### TEXT PASSAGE

•••••

[proofplan]
The proof computes the first variation for one admissible endpoint-moving family and then rewrites the boundary contribution in terms of the actual endpoint velocity in $\mathbb{R}^2$. The moving upper limit contributes the term $L(b,y(b),y'(b))\delta b$, while [integration by parts](/theorems/210) contributes $\partial_{y'}L(b,y(b),y'(b))h(b)$ from the vertical graph variation. The endpoint velocity is not $(\delta b,h(b))$, but rather $(\delta b,\delta y)$ with $\delta y=h(b)+y'(b)\delta b$, and this substitution produces the transversality vector. Since every tangent direction to $\Gamma$ is realised by an admissible variation, stationarity forces that vector to be orthogonal to the full tangent line of $\Gamma$.

•••••

### DATASET EXCERPT
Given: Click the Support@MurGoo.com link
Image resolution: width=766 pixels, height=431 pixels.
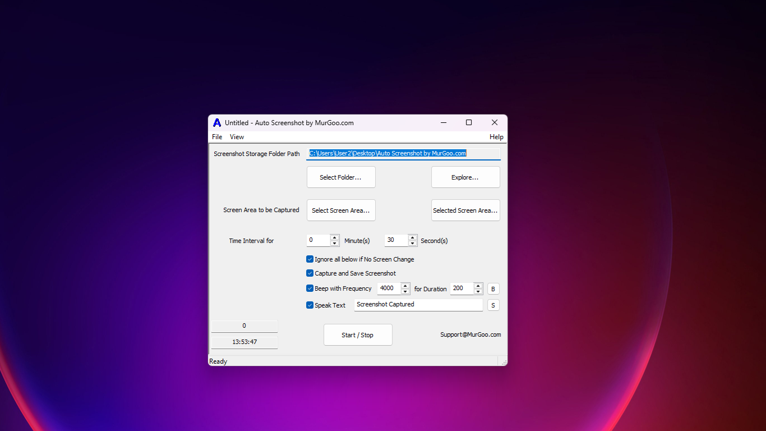Looking at the screenshot, I should [470, 334].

•••••

### TASK TO COMPLETE
Write out the part of the proof plan above between "[proofplan]" and "line of $\Gamma$.", inclusive, word for word.

### TASK RESPONSE
[proofplan]
The proof computes the first variation for one admissible endpoint-moving family and then rewrites the boundary contribution in terms of the actual endpoint velocity in $\mathbb{R}^2$. The moving upper limit contributes the term $L(b,y(b),y'(b))\delta b$, while [integration by parts](/theorems/210) contributes $\partial_{y'}L(b,y(b),y'(b))h(b)$ from the vertical graph variation. The endpoint velocity is not $(\delta b,h(b))$, but rather $(\delta b,\delta y)$ with $\delta y=h(b)+y'(b)\delta b$, and this substitution produces the transversality vector. Since every tangent direction to $\Gamma$ is realised by an admissible variation, stationarity forces that vector to be orthogonal to the full tangent line of $\Gamma$.